A 2-part study to investigate the safety, tolerability and effect of MB272 in healthy volunteers

ISRCTN	ISRCTN11269259
DOI	https://doi.org/10.1186/ISRCTN11269259
EudraCT/CTIS number	2021-006193-23
IRAS number	1005463
ClinicalTrials.gov number	Nil Known
Secondary identifying numbers	MB272-001

Submission date: 30/04/2025
Registration date: 16/06/2025
Last edited: 16/06/2025

Recruitment status: No longer recruiting
Overall study status: Completed
Condition category: Other

Prospectively registered

Protocol

Statistical analysis plan

Results

Individual participant data

Record updated in last year

Plain English summary of protocol

Background and study aims
The purpose of this study was to investigate the study drug GS-0272 (formerly known as MB272). The overall objectives of the study were to determine the safety, tolerability (degree to which side effects of a drug can be tolerated) and concentration in the blood of the study drug when evaluated in different conditions i.e., different dose strengths, following administration of single doses, and following administration in two different forms (either as an intravenous infusion – an infusion directly into a vein or as a subcutaneous injection – an injection into the tissue layer between the skin and muscle). The study also aimed to evaluate the effect of the study drug on the body (known as pharmacodynamics), through the collection of blood samples at different times through the day.

Who can participate?
A total of 80 participants fully completed this study. Participants were healthy adult males and females of non-childbearing potential aged between 18 and 65.
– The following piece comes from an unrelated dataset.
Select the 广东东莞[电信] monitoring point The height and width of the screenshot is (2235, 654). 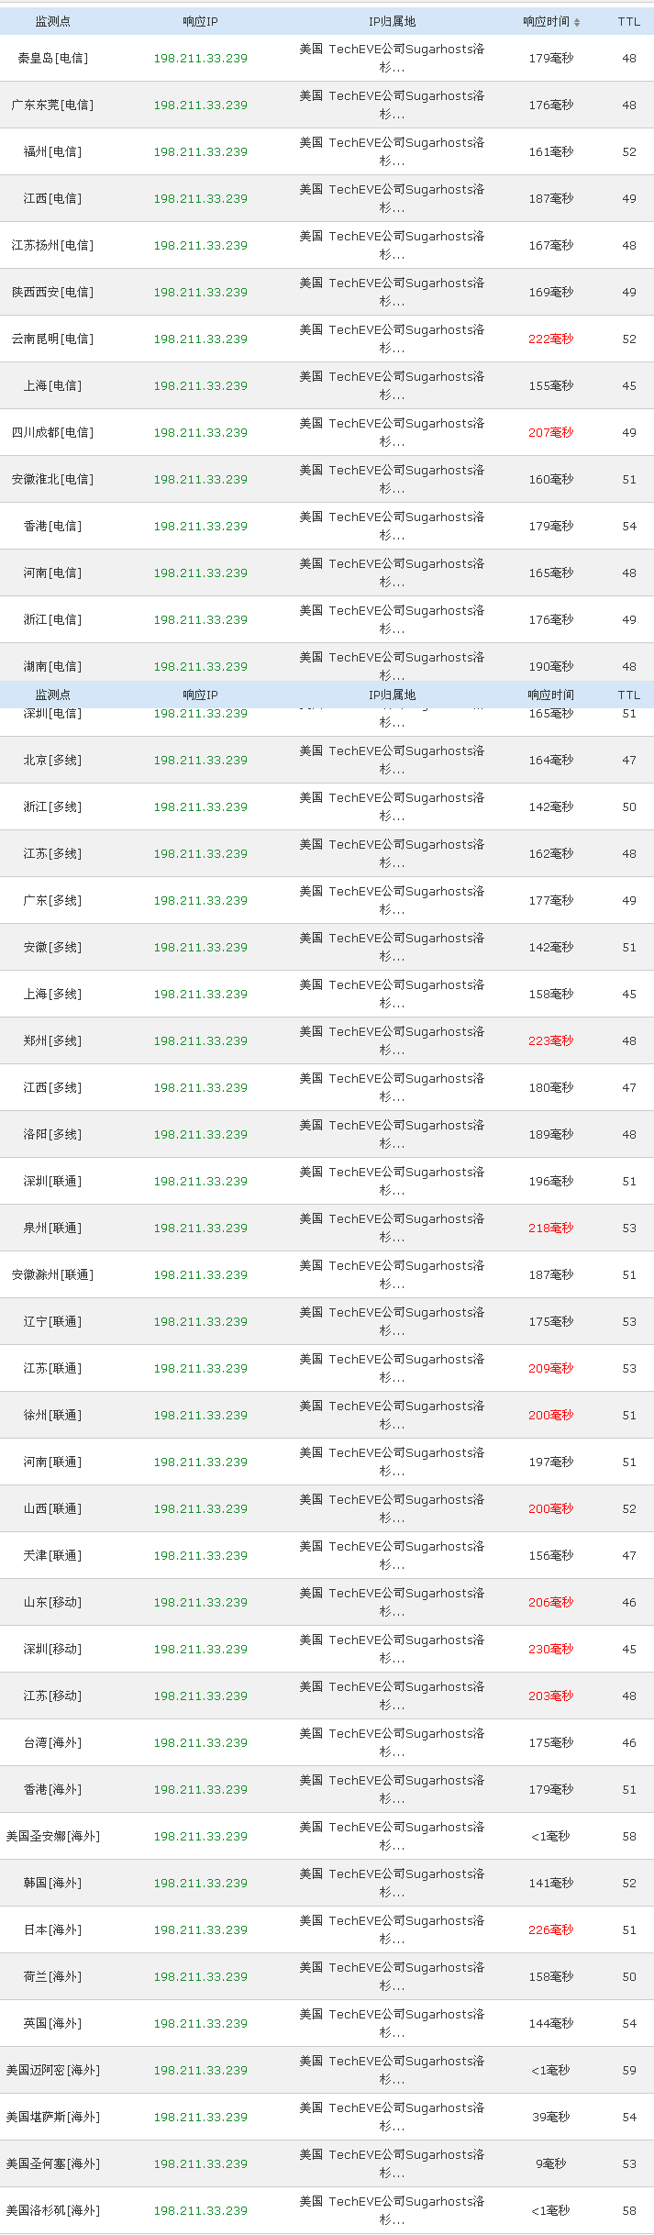click(52, 105)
What does the study involve?
The purpose of Part A was to evaluate the study objectives when GS-0272 was given as a single dose on one occasion at different dose strengths and by different routes of administration. Part A consisted of 10 groups of up to 8 participants per group: each investigating a different dose strength of GS-0272 starting at the lowest dose and gradually increasing in each group. 8 out of the 10 groups received GS-0272 or a placebo (which contained no active drug) in the form of an intravenous infusion on one occasion (Day 1) with two groups who received GS-0272 or a placebo in the form of a subcutaneous injection on one occasion (Day 1). Part A of the study consisted of a screening visit (between 28 and 2 days prior to first dose), 1 treatment period (consisting of 6 days with 5 overnight stays), 6 return visits (Days 8, 15, 22, 29, 43 & 57) and a post-study follow-up visit on Day 85.

Blood samples were taken at set time points throughout the study in order to measure the concentration profile of GS-0272 in the blood and to measure for other markers as described above. The results from each of the groups in Part A have been compared to determine if there are any significant differences in the safety profile of GS-0272, the concentration of GS-0272 in the blood and how this changed over time. In addition, the results have been compared to determine whether there are any differences between different dose strengths as single doses and different routes of administration.

What are the possible benefits and risks of participating?
Taking part in this study was not expected to provide participants with any direct medical benefit. However, the information we get from this study may help improve the treatment of autoimmune diseases.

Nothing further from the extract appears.